Many non-Christians believe that the soul is immortal. Even people of no particular religion admit they have an instinctive belief in the afterlife. There is something fundamentally human about this. Something in us knows that death is not the end.
But Christian faith is more demanding than that.
Christian faith reveals much more and demands much more.
Christians believe not only in the survival of the soul, but also in the resurrection of the body. We believe that humans are creatures composed of body and soul. These elements are separated at death; the soul is sundered from the body, and so human life cannot continue.

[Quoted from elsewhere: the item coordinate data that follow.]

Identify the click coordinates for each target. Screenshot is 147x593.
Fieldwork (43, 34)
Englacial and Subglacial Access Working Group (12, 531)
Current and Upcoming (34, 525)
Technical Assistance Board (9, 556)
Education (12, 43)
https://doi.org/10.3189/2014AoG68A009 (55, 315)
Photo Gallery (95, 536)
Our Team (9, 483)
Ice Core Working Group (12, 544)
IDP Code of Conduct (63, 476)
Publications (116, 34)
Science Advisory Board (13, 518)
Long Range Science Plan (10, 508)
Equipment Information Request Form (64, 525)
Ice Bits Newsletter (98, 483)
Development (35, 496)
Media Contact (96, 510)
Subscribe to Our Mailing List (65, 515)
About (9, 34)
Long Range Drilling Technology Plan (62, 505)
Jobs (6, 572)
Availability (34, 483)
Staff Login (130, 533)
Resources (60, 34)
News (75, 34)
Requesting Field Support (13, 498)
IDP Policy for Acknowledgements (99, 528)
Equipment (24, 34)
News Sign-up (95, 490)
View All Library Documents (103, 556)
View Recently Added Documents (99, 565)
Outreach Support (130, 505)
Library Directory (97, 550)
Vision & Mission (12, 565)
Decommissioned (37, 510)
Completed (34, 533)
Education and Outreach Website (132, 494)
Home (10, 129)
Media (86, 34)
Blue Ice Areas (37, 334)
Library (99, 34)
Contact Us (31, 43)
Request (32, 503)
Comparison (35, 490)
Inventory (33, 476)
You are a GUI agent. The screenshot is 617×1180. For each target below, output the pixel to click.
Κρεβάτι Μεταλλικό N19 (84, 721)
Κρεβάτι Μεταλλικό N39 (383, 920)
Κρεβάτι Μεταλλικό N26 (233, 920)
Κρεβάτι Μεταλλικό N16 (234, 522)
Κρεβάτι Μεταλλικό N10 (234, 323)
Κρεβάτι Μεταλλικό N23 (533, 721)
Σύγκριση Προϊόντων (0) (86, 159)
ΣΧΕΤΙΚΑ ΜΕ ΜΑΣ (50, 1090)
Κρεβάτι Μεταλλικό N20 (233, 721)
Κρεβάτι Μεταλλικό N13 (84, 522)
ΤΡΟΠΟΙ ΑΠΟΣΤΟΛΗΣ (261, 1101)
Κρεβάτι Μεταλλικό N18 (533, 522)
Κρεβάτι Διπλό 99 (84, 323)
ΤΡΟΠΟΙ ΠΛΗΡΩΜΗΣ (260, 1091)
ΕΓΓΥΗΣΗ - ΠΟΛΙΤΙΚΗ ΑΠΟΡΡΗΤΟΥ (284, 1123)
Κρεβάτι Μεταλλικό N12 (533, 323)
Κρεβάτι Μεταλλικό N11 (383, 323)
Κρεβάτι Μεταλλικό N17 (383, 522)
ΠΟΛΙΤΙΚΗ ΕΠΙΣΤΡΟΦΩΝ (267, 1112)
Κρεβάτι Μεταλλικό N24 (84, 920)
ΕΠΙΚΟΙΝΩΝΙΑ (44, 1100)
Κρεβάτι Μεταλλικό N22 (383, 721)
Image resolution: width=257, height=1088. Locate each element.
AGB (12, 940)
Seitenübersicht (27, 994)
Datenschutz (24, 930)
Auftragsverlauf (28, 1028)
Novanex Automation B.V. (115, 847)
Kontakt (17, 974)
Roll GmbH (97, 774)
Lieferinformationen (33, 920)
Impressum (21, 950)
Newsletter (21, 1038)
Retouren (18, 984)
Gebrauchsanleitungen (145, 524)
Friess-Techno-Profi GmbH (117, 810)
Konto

But the day will come when soul and body are reunited — and life begins again.
Our creeds speak of this with greater precision. If we were to recite them in their original Greek we would say that we believe in the resurrection, not simply “of the body,” but “of the FLESH.” The Greek word for flesh (sarx) was evocative. It could be used to describe the meat hanging in a butcher’s shop.
In the creed it means the meat that hangs on our bones. Back in 1274 the Council of Lyons stated clearly: “We believe in the true resurrection of this flesh that we now possess.” This flesh will rise. It won’t be something else, or somebody else’s. It will be this flesh, and we will love it as our own.
When Jesus rose again, he rose in the body his mother had birthed — the body that had been crucified. He still had his wounds (see John 20:27), but they no longer hobbled him. Christian poets say that he wore his scars like jewels — like trophies of victory.
“The flesh is the hinge of salvation.” So said one of the early Christians. And our Catechism insists on the point: “We believe in God who is creator of the flesh; we believe in the Word made flesh in order to redeem the flesh; we believe in the resurrection of the flesh, the fulfillment of both the creation and the redemption of the flesh” (no. 1015).
On the last day we will rise again with our bodies, now glorified.
We believe not just in the survival of the soul, but in the resurrection of the body. We were created to live forever and find peace and satisfaction in a way that is fully human — in both flesh and spirit. We were made for this, and nothing else will do.
The promise of Easter is the promise of such a resolution in life, such fulfillment in God’s presence forever.